(Summary Report)

(UGC APPROVAL No.MRP(S)-979/10-11/KLMG022/UGC-SWRO dated 22-Dec-10)

 Prasad Cherian, Dept.of Mathematics,  St.Thomas College, Kozhencherri.    


     In Mathematics, Topological Dynamics is a branch of the theory of dynamical

systems in which qualitative, asymptotic properties of dynamical systems are

studied from the viewpoint of general topology.

  A dynamical system is a concept in Mathematics where a fixed rule describes the

time dependence of a point in a geometrical space. Mathematical models that

describe the swinging of a pendulum, the flow of water in a pipe and the number

of fish each spring time in a lake are some examples.

  At any given time, a dynamical system has a “state” given by a set of real

numbers ( a vector ) that can be represented by a point in an appropriate “state

space” (geometrical manifold). Small changes in the state of the system create

small changes in the numbers. The evolution rule of the dynamical system is a

fixed rule that describes what future state follows from the current state.
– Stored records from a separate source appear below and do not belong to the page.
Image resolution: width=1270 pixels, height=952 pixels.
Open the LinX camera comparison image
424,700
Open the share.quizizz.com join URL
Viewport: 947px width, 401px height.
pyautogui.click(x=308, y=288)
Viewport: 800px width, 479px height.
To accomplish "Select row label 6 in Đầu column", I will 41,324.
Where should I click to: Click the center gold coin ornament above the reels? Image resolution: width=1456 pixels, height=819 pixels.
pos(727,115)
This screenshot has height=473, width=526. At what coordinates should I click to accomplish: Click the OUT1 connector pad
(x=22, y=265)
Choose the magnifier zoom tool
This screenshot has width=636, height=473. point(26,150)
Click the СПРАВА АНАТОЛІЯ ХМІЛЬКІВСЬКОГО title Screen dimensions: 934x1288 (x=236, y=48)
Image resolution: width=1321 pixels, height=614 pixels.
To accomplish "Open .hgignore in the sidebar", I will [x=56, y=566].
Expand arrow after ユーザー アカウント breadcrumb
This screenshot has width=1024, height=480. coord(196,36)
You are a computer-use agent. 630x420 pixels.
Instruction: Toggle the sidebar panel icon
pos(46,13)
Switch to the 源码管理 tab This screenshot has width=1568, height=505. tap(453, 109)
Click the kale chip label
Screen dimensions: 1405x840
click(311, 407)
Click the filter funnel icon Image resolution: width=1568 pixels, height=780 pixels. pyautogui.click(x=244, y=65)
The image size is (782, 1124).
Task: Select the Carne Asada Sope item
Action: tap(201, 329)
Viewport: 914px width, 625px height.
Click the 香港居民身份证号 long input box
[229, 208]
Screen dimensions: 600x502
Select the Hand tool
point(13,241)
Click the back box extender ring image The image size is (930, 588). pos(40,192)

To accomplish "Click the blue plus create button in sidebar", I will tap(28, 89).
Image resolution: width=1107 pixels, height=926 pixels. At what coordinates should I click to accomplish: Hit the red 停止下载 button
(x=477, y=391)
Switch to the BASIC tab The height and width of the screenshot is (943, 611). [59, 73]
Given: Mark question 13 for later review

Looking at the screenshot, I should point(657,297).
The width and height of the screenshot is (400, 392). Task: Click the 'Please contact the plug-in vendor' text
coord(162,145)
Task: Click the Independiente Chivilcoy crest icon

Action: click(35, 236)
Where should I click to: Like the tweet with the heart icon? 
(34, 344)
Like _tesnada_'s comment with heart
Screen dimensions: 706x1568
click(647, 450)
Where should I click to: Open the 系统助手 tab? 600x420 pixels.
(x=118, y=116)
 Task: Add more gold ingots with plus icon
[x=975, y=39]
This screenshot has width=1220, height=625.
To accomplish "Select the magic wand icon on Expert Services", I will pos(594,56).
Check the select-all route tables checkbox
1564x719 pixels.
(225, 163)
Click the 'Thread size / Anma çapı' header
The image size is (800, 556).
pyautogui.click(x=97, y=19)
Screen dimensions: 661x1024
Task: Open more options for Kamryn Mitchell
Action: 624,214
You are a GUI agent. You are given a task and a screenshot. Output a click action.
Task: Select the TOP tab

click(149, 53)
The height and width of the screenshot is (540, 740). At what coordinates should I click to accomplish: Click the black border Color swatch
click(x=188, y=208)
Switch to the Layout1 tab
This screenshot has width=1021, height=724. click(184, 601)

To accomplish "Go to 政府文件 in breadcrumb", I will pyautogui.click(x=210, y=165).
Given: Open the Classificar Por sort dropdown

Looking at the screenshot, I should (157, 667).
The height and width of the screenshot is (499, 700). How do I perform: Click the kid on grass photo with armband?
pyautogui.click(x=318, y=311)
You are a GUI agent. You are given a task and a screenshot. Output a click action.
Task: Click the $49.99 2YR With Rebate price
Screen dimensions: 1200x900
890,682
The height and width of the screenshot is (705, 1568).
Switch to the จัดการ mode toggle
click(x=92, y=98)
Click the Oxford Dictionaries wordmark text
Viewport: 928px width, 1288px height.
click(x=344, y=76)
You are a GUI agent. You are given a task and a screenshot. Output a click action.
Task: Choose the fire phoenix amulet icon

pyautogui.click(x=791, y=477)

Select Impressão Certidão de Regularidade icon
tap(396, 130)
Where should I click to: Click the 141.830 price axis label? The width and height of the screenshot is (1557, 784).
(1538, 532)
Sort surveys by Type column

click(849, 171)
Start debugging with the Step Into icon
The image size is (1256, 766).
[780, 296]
The rule

is deterministic; in other words, for a given time interval, only one future state

follows from the current state.    

      The central object of study in topological dynamics is a topological dynamic

system that is a topological space together with a continuous transformation. The

 origin of topological dynamics lie in the study of asymptotical properties of

trajectories of systems of autonomous ordinary differential equations. A structure

Theorem  for minimal distal flows proved by  Hillel Furstenburg in the early 1960’s

inspired much work on classification of minimal flows. A lot of research work in the 1970’s and 1980’s have been conducted in the subject.


    Dynamical systems theory attempts to understand or atleast describe the changes over time that occur in physical and artificial”systems”.  Examples of such systems include the solar system, weather, sugar dissolving in a cup of coffee, the stockmarket, the formation of traffic jams, behavior of the decimal digits of the square root of 2 etc.

    Many areas of Biology, Physics, Economics and applied Mathematics involves a detailed analysis of systems like these, based on the particular laws governing their change. These laws in turn are derived from a suitable theory : Newtonian mechanics, fluid dynamics, Mathematical Economics and so on.

   All these models can be unified conceptually in the mathematical notion of a dynamical system, which consists of two parts: the phase space and the dynamics. The dynamics is a rule that transforms one point in the phase space representing the state of the system “now”, in to another point representing the state of the system, one time unit later.  In mathematical language, the dynamics is a function mapping world states in to world states.

   For example, if we are studying planetary motion, then a world state might consists of the location and velocities of all planets and stars in some neighbourhood of the solar system, and the dynamics would be derived from the laws of gravity, which, given the position and masses of the planets, determine the forces acting on them. Once an initial world state is chosen, the dynamics determines the world state at all future times.

   Abstract dynamics is the study of dynamical systems based on the descriptions explained above and discarding most specialized informations about the system or the origin of dynamics.

    A very general problem in abstract dynamics is to understand when two systems are the “same”. The dynamics of dissolving a drop of red ink in a cup of water is essentially the same as the process of a drop of black ink. In this example, if we run time backwards, we get a different dynamics than running it forward, because when time goes forward, the ink becomes more and more spread out and dissolved where as if time goes backward, it starts outdissolved and becomes more and more concentrated in a drop.  This observation is the essence of the second law of thermodynamics.

   Chaotic dynamical systems exhibit sufficient “randomness” and “unpredictability”.  Examples of chaotic dynamics include many physical systems-weather, socio-economic systems, stock market etc. Infact, most natural systems are chaotic.

   An invariant of a dynamical system is some quantity we can measure which repeats after a certain period of time. Periodicity of a system is an example. The weather is approximately periodic with a period of 365 days.

   There are also many interesting applications of dynamics theory in Mathematics- especially in combinatorics, number theory and the fundamentals of information theory.

  The idea of a “lift” given in chapter 3, has applications in Algebraic Topology. (F.H.Croom, Basic concepts of Algebraic topology)

   In this project work, I have tried to make a brief study on dynamical systems, especially dynamics of continuous functions on the topological spaces R and C. As mentioned above ,dynamical systems have lot of applications in practical life. Some of them are discussed in this project.